### [Página]
>>>>

Foi esta a única vez que tal aconteceu no já longo historial do cinquentenário WRC, festejado com pompa e circunstância no pretérito Vodafone Rally de Portugal, um dos dois ralis de 2022 em que tal se poderia ter repetido, ainda que o feito fosse por demais improvável. Isto porque a M-Sport/Ford inscreveu no nosso rali nada menos do que 5 unidades dos novos Puma Rally1, algo que também aconteceria, curiosamente, neste Safari. Só que, a coisa não correu bem em ambas as ocasiões para as cores da marca e, como tal, há que esperar por nova oportunidade em que as 5 estrelas de uma mesma equipa se alinhem no firmamento.

<<<<

### [Dados armazenados]

>>>>

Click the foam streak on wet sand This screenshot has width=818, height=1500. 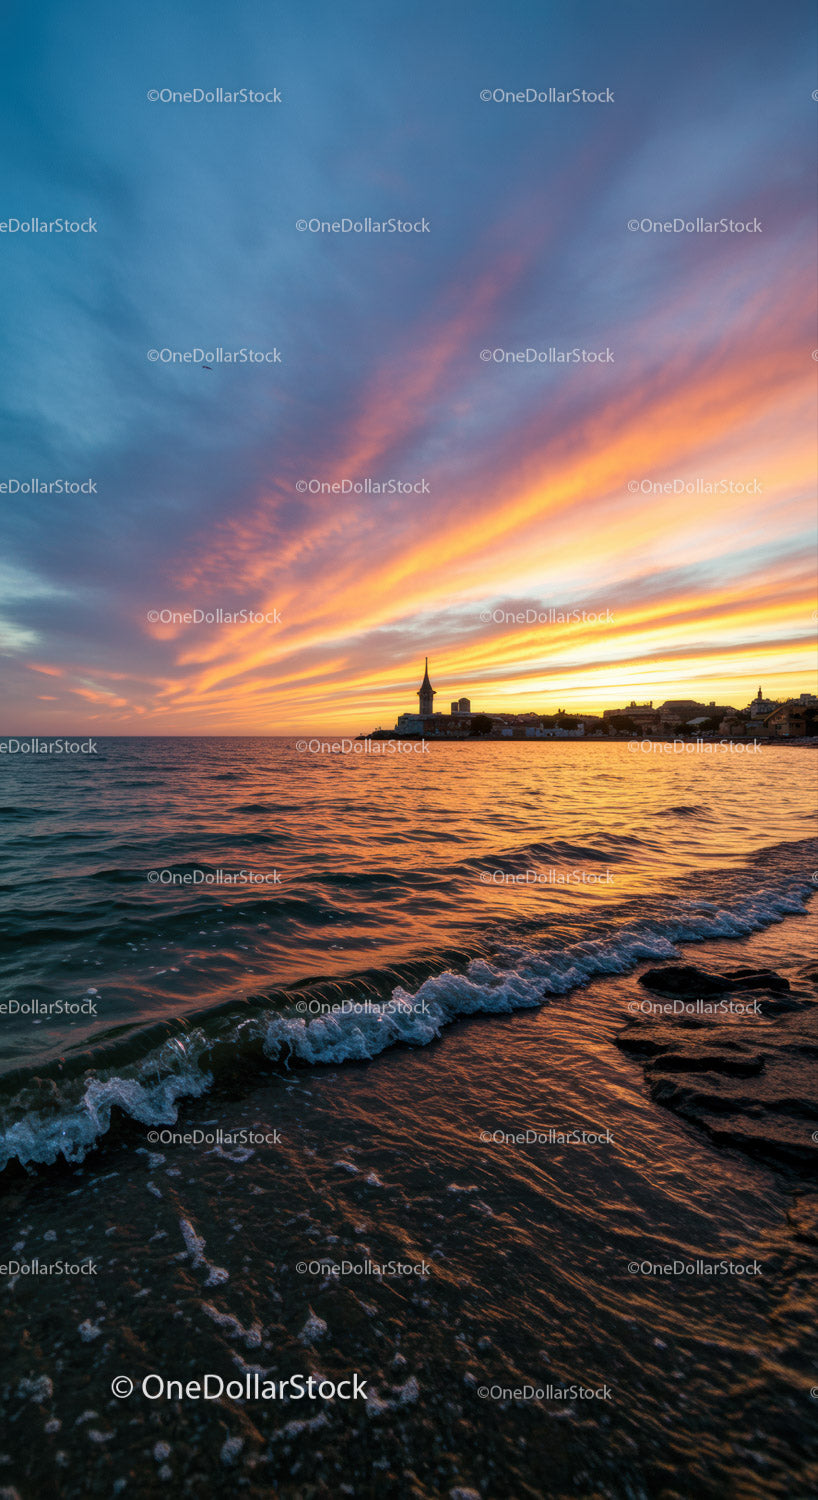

<<<<
>>>>

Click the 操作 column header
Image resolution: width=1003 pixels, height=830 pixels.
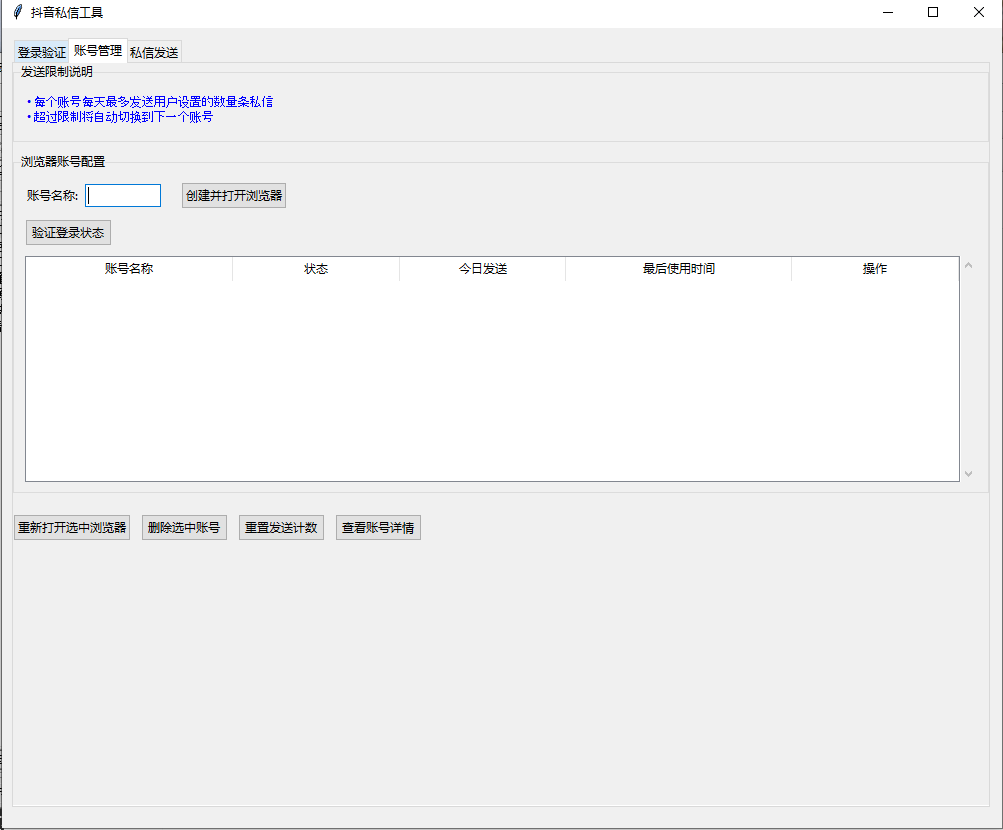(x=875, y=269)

<<<<

### [Tarefa breve 1]
Resuma em duas frases o texto sobre o WRC.
### [Tarefa breve 2]
Prossiga o texto sobre o WRC a partir da última frase apresentada.

### [Resultado da tarefa 1]
O WRC festejou o seu cinquentenário no Vodafone Rally de Portugal, um dos dois ralis de 2022 em que poderia ter-se repetido algo que só aconteceu uma vez na sua história, embora isso fosse muito improvável. A M-Sport/Ford inscreveu cinco Puma Rally1 nesse rali e também no Safari, mas as coisas correram mal à marca em ambas as ocasiões, pelo que será preciso esperar por nova oportunidade.

### [Resultado da tarefa 2]
Mas haja esperança, pois há ainda mais sete ralis no calendário de 2022, ainda que tal não seja possível no próximo, o Rali da Estónia, onde cada uma das equipas oficiais – Hyundai, M-Sport/Ford e Toyota – apenas inscreve quatro viaturas. A temporada irá, depois, até à Finlândia, Ypres (Bélgica), Acrópole (Grécia), Nova Zelândia, Catalunha (Espanha) e, a fechar, ao Japão, um palco onde a Toyota até poderá querer fazer o bonito, inscrevendo cinco Yaris GR Rally1, já que, correndo em casa, poderão querer festejar em grande os já bastante bem alinhavados títulos de 2022, de pilotos e construtores, séries que, nesta altura, lideram com vantagem já bastante significativa. Mas ainda há muito asfalto, muita terra e alguma lama no alinhamento das estrelas do WRC, pelo que resta acompanhar prova a prova e ver o que o futuro lhes reserva!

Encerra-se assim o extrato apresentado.